§ Data:

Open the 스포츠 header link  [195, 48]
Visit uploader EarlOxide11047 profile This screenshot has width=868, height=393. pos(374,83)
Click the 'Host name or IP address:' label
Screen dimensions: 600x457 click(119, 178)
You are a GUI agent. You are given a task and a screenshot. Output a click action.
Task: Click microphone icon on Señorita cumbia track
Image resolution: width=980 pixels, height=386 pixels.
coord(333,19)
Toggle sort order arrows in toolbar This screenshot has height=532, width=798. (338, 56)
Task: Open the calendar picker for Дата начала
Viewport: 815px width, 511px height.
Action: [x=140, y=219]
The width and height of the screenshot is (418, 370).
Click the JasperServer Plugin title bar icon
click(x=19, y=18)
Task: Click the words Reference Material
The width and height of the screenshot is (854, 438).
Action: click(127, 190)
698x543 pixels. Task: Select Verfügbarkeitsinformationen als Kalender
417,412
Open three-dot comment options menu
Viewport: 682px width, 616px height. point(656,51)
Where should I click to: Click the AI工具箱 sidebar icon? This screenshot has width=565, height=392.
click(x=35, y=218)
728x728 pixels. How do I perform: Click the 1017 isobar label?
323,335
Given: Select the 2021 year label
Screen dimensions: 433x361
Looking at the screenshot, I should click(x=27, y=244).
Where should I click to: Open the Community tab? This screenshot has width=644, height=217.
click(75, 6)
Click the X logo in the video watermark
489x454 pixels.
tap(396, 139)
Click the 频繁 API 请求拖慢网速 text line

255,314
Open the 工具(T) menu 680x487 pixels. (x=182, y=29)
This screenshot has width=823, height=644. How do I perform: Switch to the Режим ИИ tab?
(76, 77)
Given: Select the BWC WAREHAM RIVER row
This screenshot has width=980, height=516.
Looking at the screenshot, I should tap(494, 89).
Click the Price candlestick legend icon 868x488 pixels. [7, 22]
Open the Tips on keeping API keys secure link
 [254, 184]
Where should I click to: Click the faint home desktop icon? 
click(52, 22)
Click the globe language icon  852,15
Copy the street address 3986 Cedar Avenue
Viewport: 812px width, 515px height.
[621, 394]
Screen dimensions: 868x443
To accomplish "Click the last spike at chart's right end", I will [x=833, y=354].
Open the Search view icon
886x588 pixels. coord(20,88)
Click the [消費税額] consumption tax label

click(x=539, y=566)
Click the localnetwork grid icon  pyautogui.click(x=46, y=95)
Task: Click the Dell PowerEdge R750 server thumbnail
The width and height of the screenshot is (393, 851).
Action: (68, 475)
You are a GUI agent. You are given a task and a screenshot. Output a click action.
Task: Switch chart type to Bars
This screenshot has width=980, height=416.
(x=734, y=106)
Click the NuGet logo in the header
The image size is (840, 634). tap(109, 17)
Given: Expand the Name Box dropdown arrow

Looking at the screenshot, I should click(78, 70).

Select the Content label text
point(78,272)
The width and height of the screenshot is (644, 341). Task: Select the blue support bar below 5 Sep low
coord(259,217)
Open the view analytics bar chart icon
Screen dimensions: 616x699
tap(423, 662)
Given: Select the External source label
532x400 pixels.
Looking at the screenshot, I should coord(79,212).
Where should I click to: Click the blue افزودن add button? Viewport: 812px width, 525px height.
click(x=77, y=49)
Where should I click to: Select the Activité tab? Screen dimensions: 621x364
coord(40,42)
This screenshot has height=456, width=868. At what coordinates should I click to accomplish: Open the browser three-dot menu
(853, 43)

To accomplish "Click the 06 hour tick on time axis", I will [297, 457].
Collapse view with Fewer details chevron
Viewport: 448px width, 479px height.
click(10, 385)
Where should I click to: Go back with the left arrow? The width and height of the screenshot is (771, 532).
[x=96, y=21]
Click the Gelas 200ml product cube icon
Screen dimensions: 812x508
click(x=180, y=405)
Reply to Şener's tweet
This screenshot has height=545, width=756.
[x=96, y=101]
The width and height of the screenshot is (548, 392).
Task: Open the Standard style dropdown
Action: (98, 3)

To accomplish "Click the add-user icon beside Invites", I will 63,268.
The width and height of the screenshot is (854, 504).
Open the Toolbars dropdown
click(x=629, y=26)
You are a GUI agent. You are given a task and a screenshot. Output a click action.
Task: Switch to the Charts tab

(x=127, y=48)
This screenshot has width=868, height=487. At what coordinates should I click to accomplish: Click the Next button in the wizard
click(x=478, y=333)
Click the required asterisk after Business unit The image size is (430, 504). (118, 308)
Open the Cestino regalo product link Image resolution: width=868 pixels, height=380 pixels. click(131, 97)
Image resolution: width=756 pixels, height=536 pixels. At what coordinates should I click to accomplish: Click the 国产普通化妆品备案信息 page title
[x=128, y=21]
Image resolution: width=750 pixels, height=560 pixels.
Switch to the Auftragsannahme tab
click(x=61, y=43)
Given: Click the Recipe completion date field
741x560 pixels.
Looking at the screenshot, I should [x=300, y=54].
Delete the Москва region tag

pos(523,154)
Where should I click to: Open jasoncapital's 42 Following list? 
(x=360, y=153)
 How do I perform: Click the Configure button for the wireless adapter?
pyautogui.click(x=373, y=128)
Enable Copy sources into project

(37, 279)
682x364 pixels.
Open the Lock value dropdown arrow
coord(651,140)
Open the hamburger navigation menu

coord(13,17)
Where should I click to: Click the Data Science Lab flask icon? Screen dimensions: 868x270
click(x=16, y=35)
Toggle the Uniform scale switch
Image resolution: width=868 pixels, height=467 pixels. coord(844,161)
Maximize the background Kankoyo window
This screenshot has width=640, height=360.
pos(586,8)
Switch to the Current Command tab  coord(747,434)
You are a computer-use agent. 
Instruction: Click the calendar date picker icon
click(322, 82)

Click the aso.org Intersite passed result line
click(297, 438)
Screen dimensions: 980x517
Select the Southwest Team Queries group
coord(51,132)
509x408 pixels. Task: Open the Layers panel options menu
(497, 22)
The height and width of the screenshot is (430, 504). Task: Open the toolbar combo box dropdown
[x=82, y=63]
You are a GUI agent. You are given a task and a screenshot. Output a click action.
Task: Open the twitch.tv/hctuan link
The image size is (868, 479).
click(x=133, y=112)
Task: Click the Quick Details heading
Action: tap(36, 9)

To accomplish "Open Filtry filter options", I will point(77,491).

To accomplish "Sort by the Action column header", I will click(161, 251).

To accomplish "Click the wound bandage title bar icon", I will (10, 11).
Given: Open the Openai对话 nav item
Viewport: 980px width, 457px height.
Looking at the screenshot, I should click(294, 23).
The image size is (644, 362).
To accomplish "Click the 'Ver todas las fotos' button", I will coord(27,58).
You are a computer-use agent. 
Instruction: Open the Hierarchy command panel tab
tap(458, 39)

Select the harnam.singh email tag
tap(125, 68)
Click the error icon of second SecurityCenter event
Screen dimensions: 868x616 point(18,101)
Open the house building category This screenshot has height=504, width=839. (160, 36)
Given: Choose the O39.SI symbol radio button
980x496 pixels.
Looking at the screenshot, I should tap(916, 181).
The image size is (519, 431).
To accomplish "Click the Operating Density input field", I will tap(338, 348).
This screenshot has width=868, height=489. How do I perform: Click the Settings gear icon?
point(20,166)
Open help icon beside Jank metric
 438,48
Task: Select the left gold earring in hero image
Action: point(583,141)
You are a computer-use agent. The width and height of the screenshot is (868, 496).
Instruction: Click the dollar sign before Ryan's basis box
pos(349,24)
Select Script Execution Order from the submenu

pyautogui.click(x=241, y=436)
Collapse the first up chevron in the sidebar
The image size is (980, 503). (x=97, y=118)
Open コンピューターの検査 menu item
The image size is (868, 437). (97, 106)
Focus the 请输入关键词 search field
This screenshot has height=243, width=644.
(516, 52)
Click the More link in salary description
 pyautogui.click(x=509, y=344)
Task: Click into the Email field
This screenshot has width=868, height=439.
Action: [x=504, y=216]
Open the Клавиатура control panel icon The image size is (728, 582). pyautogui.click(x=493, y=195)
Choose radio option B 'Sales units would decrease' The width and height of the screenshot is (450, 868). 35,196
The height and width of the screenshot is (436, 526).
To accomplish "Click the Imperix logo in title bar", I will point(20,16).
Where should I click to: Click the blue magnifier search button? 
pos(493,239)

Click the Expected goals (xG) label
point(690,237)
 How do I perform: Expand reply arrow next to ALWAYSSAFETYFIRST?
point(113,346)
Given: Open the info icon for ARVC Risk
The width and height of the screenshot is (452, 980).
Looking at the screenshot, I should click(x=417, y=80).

§ Assigned task: Report every line of the entries that carries the word "field".

§ Exercise answer:
Given: Click the Recipe completion date field
To accomplish "Click the Operating Density input field", I will tap(338, 348).
Focus the 请输入关键词 search field
Task: Click into the Email field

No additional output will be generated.